**Aim of the exercise:** Copy everything from the line containing "The image size" down to the end of the records below, character for character. Leave the pictures out.

►

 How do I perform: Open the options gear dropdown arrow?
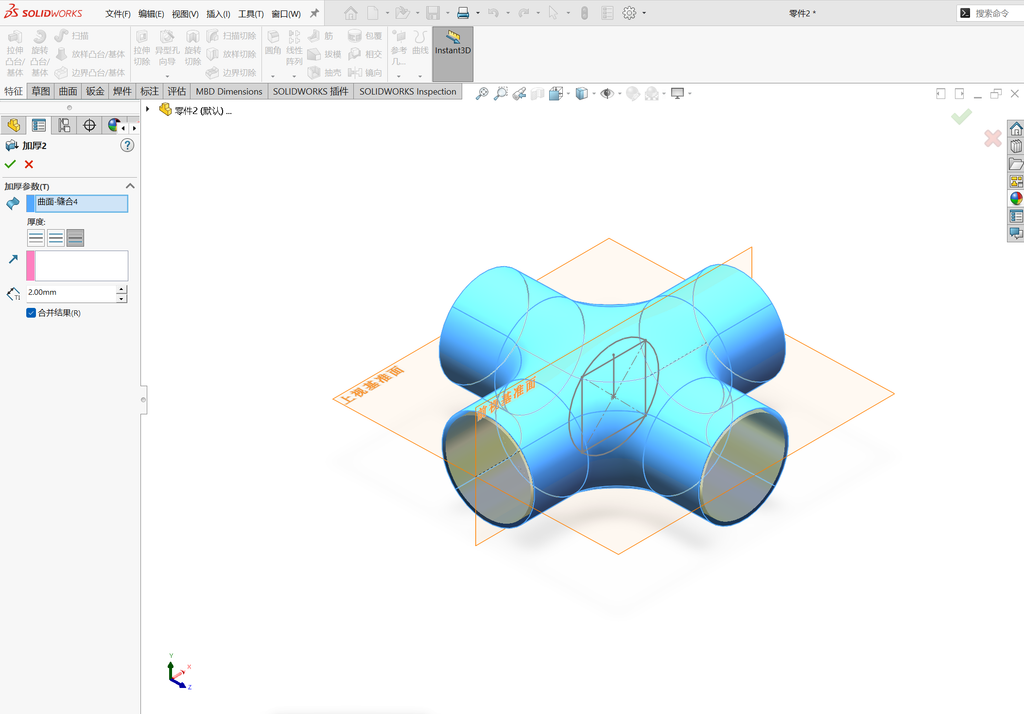pyautogui.click(x=644, y=13)
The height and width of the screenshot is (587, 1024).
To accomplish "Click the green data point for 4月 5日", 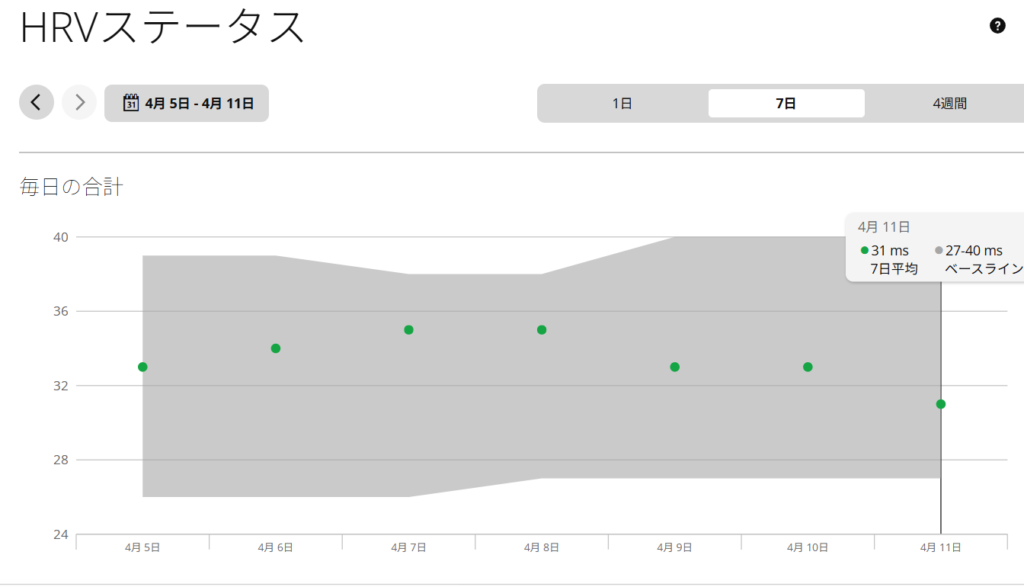I will click(143, 367).
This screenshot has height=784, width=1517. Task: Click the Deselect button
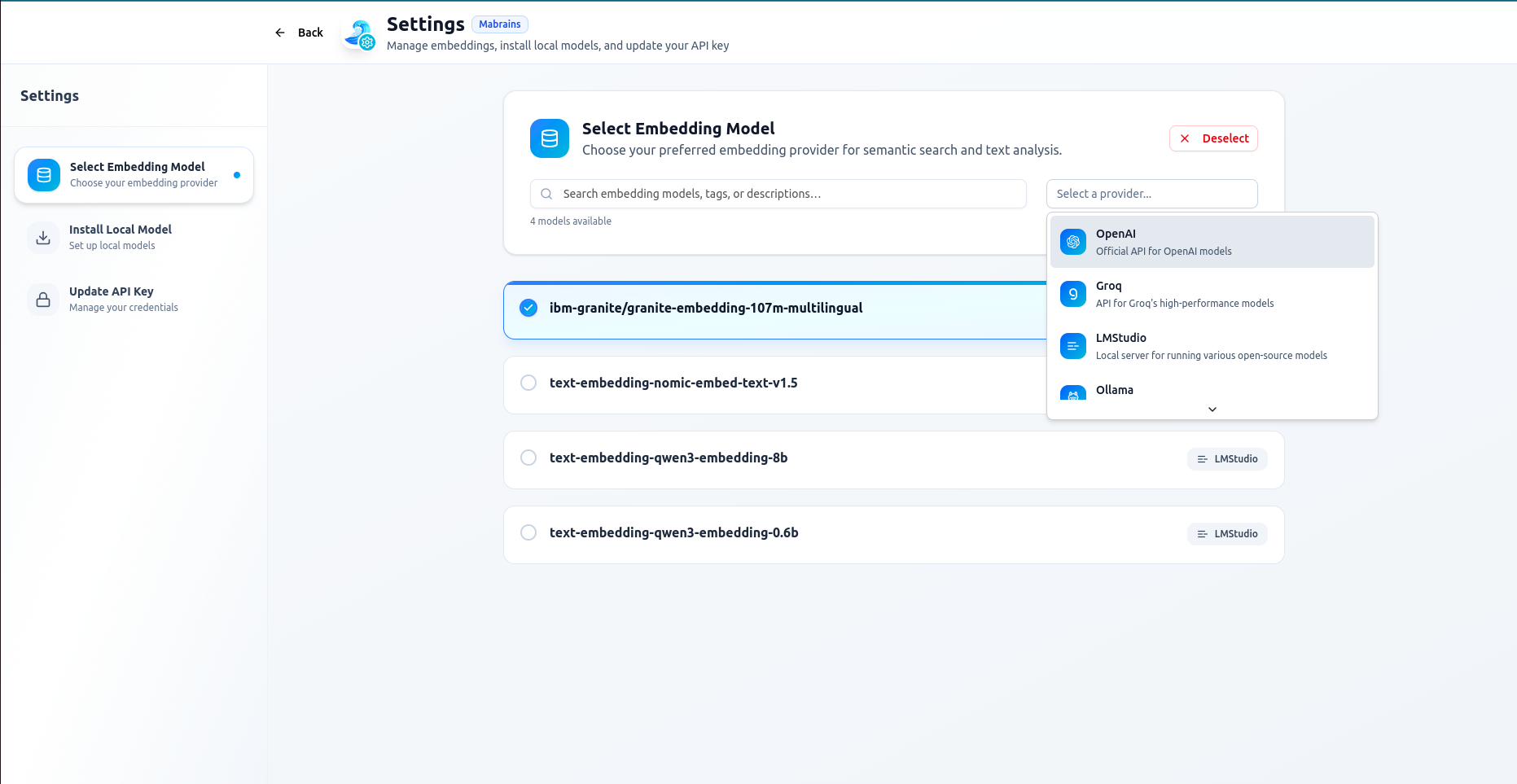point(1213,138)
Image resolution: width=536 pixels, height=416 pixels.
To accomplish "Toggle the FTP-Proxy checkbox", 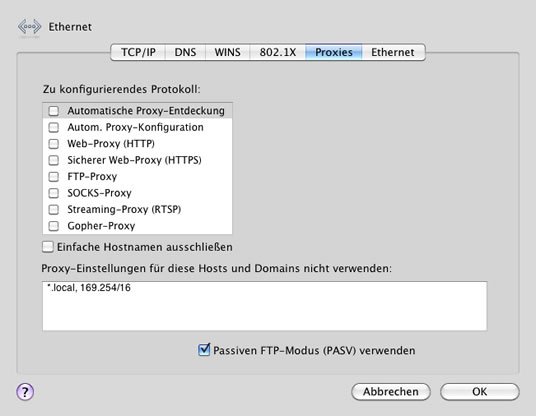I will point(54,176).
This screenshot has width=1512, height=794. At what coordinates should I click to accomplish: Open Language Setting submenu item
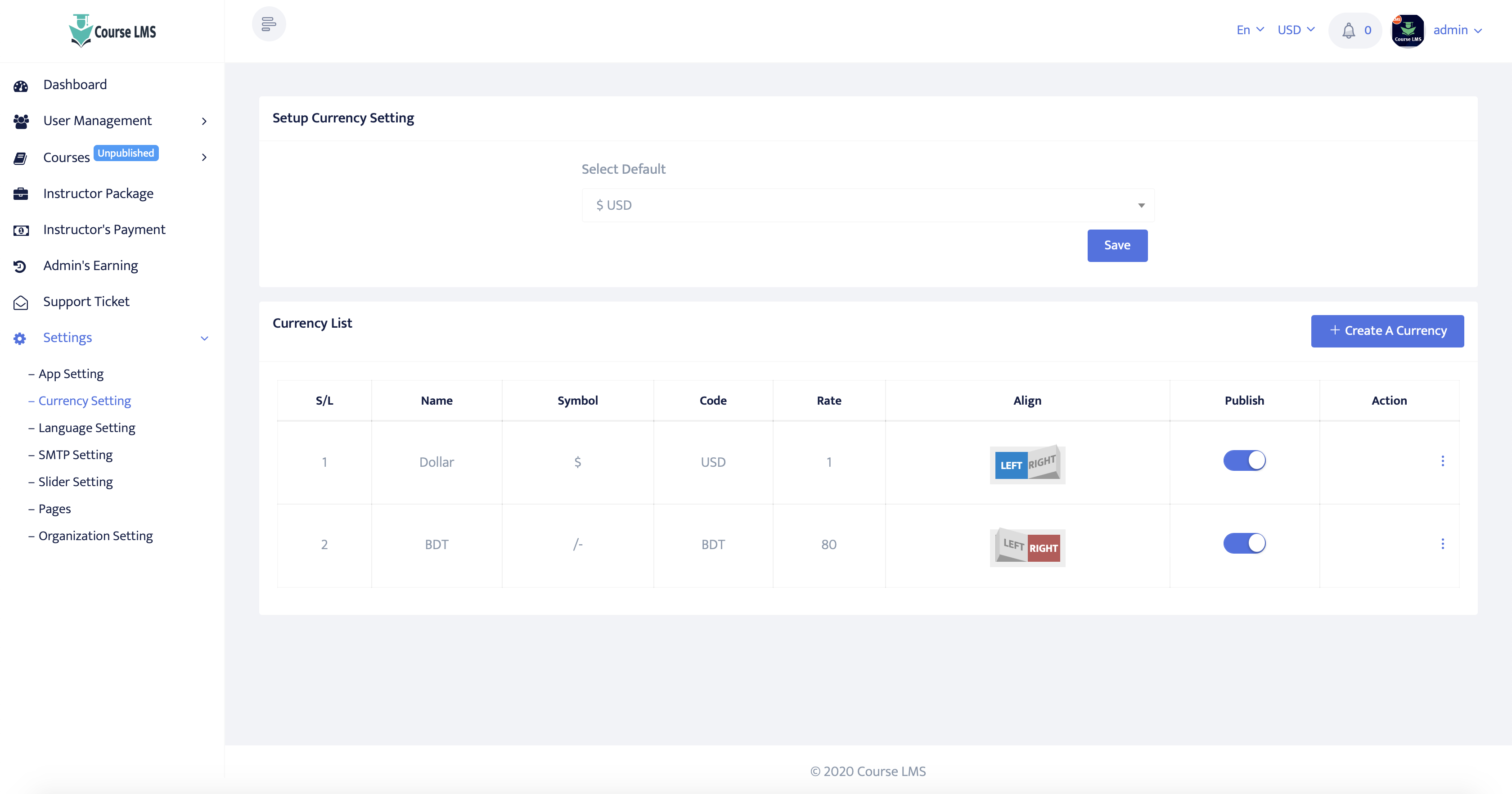click(x=87, y=428)
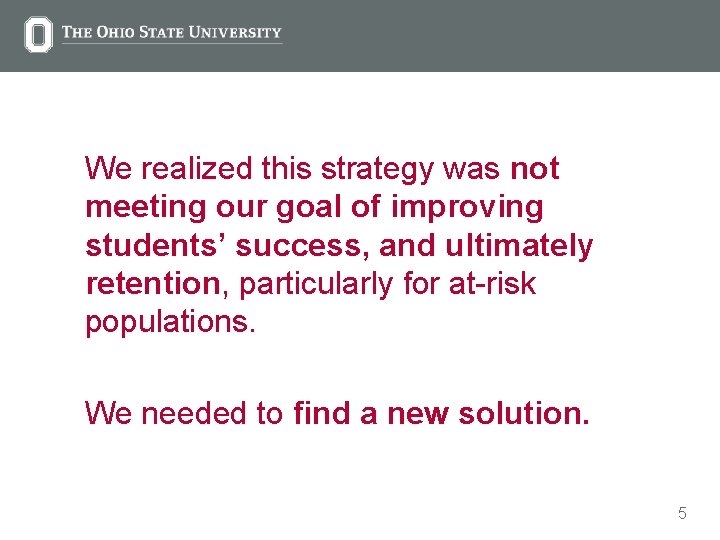Click the Ohio State block O logo

tap(38, 35)
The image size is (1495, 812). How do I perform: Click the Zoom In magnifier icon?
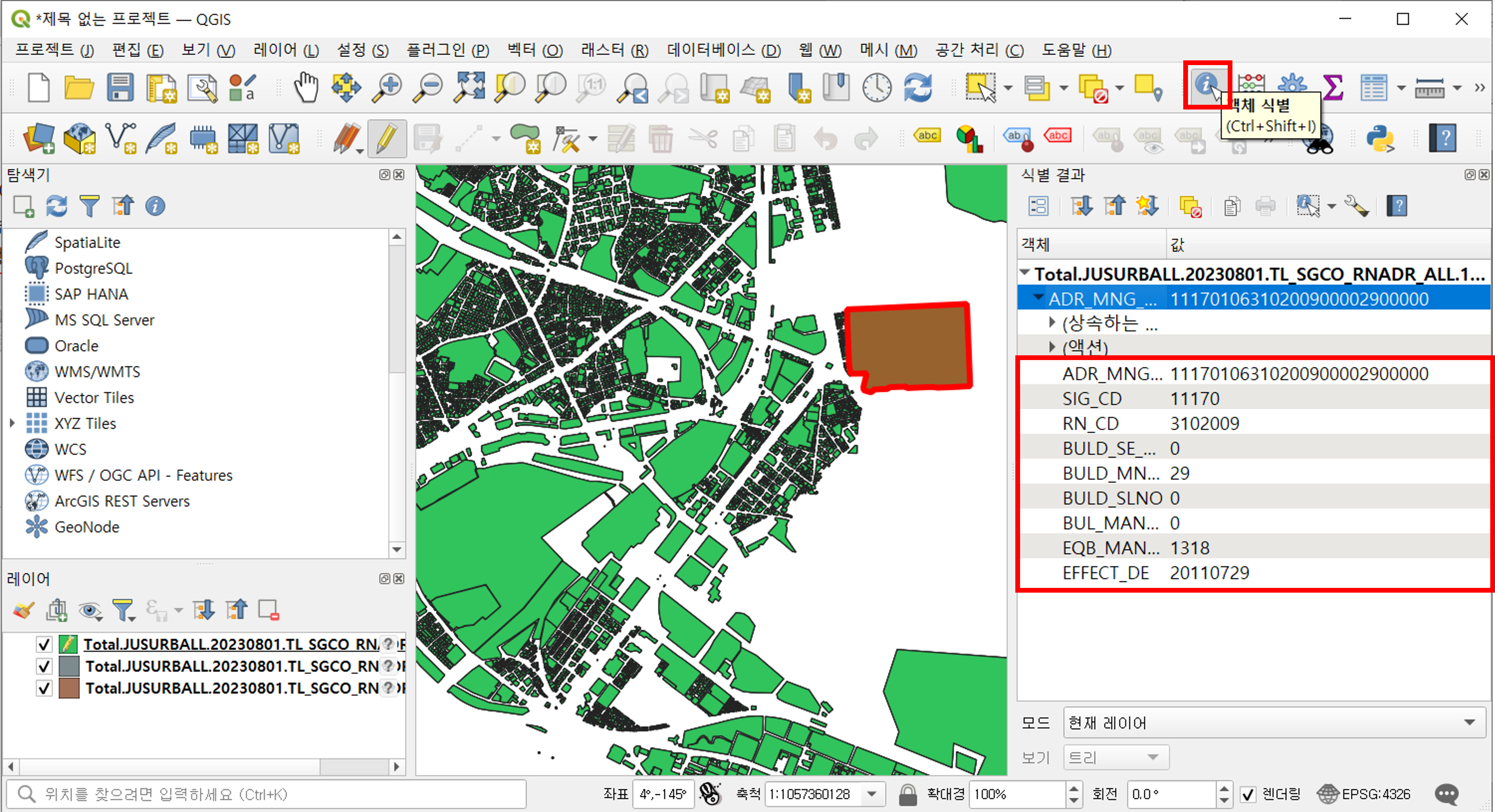click(x=387, y=87)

◄

**Task result:**
The image size is (1495, 812). How do I perform: Click the Zoom In magnifier icon?
click(x=387, y=87)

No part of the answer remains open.